How the World’s Greatest Trader Started at Zero

Jesse Livermore started trading at the age of 15 after running away from home, and made thousands of dollars profit before he was 20 years old.  He became one of the world’s trading greats, making and losing several fortunes trading stocks and commodities such as wheat and coffee.  He was reputed to have made over $100 million in one day in the stock market crash of 1929, an amount that would be equivalent to billions of dollars in today’s money.

In his day, Jesse Livermore was a larger than life character, with his 300 foot yacht, and opulent lifestyle and was noted as playing the short side of the market on an enormous scale. How did he make so much money, and what can we learn from his life story?

Jesse Lauriston Livermore was born in 1877.  He was always very good with numbers, and ran away from home (with his mother’s blessing) to work as a board boy in a stock broking firm.  It wasn’t long before he was tracking how individual shares traded, and he made his first successful trade in a bucket shop with $5 of his savings.  Bucket shops were disreputable brokers that “bucketed” the customer’s trades, automatically closed them out if the trade went to a loss of 10% and kept the money and took the opposite side of the trade and reluctantly paid out in the event of a win.

Livermore quickly learned the benefit of the automatic stop loss provided by bucket shops, and rapidly started making a lot of money out of them.  Not surprisingly, he was banned, and looked for real brokers to start trading stocks.

In his day, the ticker tapes were often substantially behind the market.  By the time Livermore placed a trade, the market had already moved away.  He quickly lost his money.  He started making it again when he understood that money was made with the large movements, not the small ups and downs that most traders pursue.  In addition, he had his own special trading room, with board markers updating trades directly from the floor.  In this way, he had the most up to date information available.  He used his own pattern recognition approach:

All through time, people have basically acted and reacted the same way in the market as a result of: greed, fear, ignorance, and hope.
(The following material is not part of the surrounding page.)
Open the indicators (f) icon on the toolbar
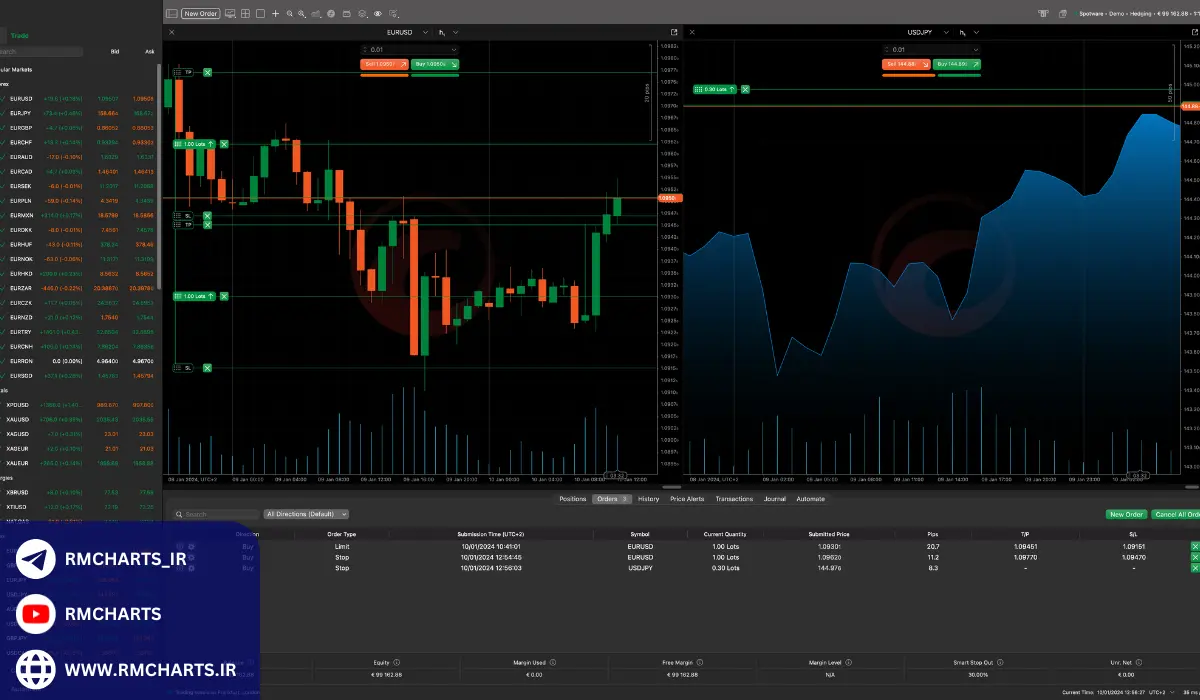The image size is (1200, 700). click(333, 13)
That is why the numerical formations and patterns recur on a constant basis.

While he was refining his methods, Livermore was sometimes left without a trading stake.  He played with huge amounts of money and leverage, and took on enormous risks, and sometimes he was on the wrong side of trades.  This typically happened when he ignored his own personal rules, or trusted someone else instead of relying on his own judgement.  Later in life, he took special measures to isolate himself from market gossip and set up multimillion dollar annuities to ensure that he always had income to start again.

In time, Livermore developed a good sense of the markets.  But instead of placing his entire trade at once, he used “probes”, which were smaller trades to test the direction of the market.  If they went his way, he invested more into the market, until his entire trade was placed.  He did the opposite of what traders do when they average into a losing position.

After his great triumph in 1929, Livermore lost his edge in the market.  This may have been due to his depression, which was not treatable in his day, and in addition, the rules of the market were changing - new laws were being introduced.  He lost his money again by the mid 1930’s - it is not known how this happened.  He had been down before, but never bounced back despite having his trusts to raise a trading stake.  Unfortunately he shot himself in 1940, and his note said that he saw his life as a failure.

There is no doubt that despite his failures, Livermore was still a market great.  What lessons can we learn from Livermore’s successes and failures?

Well, he started at zero and made several fortunes, starting again from scratch.  He had early success through studying and recognising market patterns, but lost when he had to trade in a different market.  After time, he discovered that the overall long term trends were where he could make the most money, and he was willing to trade wherever opportunities arose, and trade either long or short.

He became extremely financially successful, but he was always interested in the markets for the intellectual challenge rather than the money itself:

The game of speculation is the most uniformly fascinating game in the world. But it is not a game for the stupid, the mentally lazy, the person of inferior emotional balance, or the get-rich-quick adventurer. They will die poor.

Although he didn’t always follow his own rules (and lost when he didn’t), he developed money management techniques that involved testing the waters with a small amount of money before progressively adding his trade.  He set up his own trading room, and developed a trading style that fit with his personality.  He ignored tips and market gossips and became confident in his own judgement.

One of the best books on Jesse Livermore was the semi-fictional biography “Reminiscences of a Stock Market Operator” by Edwin Lefevre, written in 1923.